Trailer update

Homebuilt bike trailer

My homebuilt bike trailer using the Wike DIY trailer kit recently passed the 100 km mileage mark and I wanted to share some thoughts about it. First off, I have zero regrets about buying the kit and only some minor reservations about my construction. Mostly, I’m as pleased as I can be to have a nice big trailer that can haul virtually anything I want it to. In all, it’s saved me more than a dozen trips that would otherwise have required the car. Some of its duties since its June inauguration have included:

  • Making several trips with three big storage totes all packed full of stuff ranging from coffee makers to power tools. The trailer can easily carry anything I can put into three bins, plus a whole bunch more stuff on top.
  • Ferrying electronics, including a new computer and a large printer.
  • Hauling short sections of lumber. In the picture at the top of this post, a dozen 4-foot sections of cedar are heading off to temporary storage along with a couple of lawn chairs.  The trailer could easily accommodate 6-foot lengths; 8-footers would require a bit more care in loading and travelling, but it could still be done.
  • Carrying sheets of foam insulation and a heavy load of deck-building hardware.
  • And, of course, bringing home big boxes of cat litter.

There are also some things it hasn’t done yet:

  • Go to the farmers’ market. I’ve been satisfied with panniers and a backpack so far this year, but with only one week left, time is getting short to haul home backpacks full of local honeycrisp apples. I usually get a big bushel of them on the last day of the market, but I could pull five or six bushels home this year if I bring my trailer along.
  • Go downtown. The trailer has lived mostly on residential roads in the east end. Although it’s done considerable duty on Danforth,  Broadview, and other busy streets, it hasn’t yet crossed the Viaduct.

## DATA ROWS

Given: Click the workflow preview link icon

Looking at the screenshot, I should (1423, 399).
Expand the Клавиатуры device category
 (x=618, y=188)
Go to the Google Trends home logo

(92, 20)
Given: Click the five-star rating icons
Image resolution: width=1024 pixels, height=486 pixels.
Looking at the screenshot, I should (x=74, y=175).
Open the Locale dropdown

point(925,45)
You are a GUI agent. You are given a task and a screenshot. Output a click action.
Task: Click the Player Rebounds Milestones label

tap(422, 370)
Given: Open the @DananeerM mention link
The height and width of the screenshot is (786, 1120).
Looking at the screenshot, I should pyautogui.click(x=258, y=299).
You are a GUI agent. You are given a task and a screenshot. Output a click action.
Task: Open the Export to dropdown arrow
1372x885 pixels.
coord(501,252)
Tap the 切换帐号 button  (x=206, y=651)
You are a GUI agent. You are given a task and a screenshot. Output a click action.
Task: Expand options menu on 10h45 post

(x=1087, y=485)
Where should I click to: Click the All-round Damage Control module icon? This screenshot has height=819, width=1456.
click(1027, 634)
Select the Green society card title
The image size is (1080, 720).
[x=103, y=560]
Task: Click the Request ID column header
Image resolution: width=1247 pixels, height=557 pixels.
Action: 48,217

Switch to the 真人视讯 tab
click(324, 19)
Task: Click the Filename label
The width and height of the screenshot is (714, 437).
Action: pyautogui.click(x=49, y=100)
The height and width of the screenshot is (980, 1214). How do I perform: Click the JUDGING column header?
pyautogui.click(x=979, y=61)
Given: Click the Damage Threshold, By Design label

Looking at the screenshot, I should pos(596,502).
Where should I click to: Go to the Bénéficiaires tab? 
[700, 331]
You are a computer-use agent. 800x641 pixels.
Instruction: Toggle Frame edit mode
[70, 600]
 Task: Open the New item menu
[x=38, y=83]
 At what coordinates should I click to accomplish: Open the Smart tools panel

## TASK REQUIREMENTS
a) Output the passage of the bike trailer post starting with "There are also" and going on through "my trailer along.", word for word.
b) In the bike trailer post, what distance has the trailer recently passed?
c) Carry the bike trailer post further, picking up right after its final sentence.

## RESULTS OF THE EXERCISE
a)
There are also some things it hasn’t done yet:

  • Go to the farmers’ market. I’ve been satisfied with panniers and a backpack so far this year, but with only one week left, time is getting short to haul home backpacks full of local honeycrisp apples. I usually get a big bushel of them on the last day of the market, but I could pull five or six bushels home this year if I bring my trailer along.

b) The 100 km mileage mark.

c)
  • Haul something really heavy. If the trailer can handle 150 lb as Wike claims, its heaviest load so far has been only about half that.

Despite my early concerns, the pop rivets I used to bind the aluminum tubes to the kit brackets have held up well, and not a single one has come loose or broken. So far so good. I’m still prepared to replace them with screws or bolts if necessary. The oak cargo bed is also holding up well, with no noticeable wear, cracks, or other problems. Even though I planed it down pretty thin, it’s proven to be more than strong enough. This oak stuff is pretty tough; I bet you could make giant trees out of it.

I’ve used a single-wheel BOB Yak trailer for several years and find that using a two-wheel trailer requires a bit of an adjustment. In particular, the Yak tracks so beautifully behind the bike that I never have to worry where its wheel is when I’m riding: it’s always in line with the rear wheel of the bike. A two-wheel trailer, especially one as wide as mine, tracks very differently around turns. I haven’t yet bounced it into the curb, but it’s only a matter of time. And with a wheel off to each side of the bike, it’s that much harder to manoeuvre all three tracks around potholes and other obstacles.

If I were constructing this trailer today, I’d make some minor changes based on my experience so far:

  • I’d use small rubber washers between all of the wood-to-wood and wood-to-metal joints, and maybe dip all of the screws in glue before driving them in. Riding down the street, the trailer tends to squeak and rattle a bit. I know the joints are solid and I’m not worried about them, but I wouldn’t complain if rides were a little quieter.
  • I’d reinforce the front and back of the oak slats with additional crosspieces at each end. Only after I started using the handles at the front and the back as tiedowns did I realize that I don’t have the sturdiest construction at the very edges, which is precisely where the load on the tiedowns is greatest. A crosspiece tying the ends of the slats together underneath the tiedowns would better distribute the force. I haven’t yet encountered any problems with it the way it is, but I can feel the potential for weakness every time I cinch down a bungee cord.
  • I might make the trailer about four or five inches narrower. I’d still be able to haul the same number of storage totes, but would also be able pull the trailer through many more doorways. As currently constructed, the trailer is 34″ wide with the wheels on and thus can’t be pulled through narrower doorways. Still, I like the current bed width of two feet. It could go either way.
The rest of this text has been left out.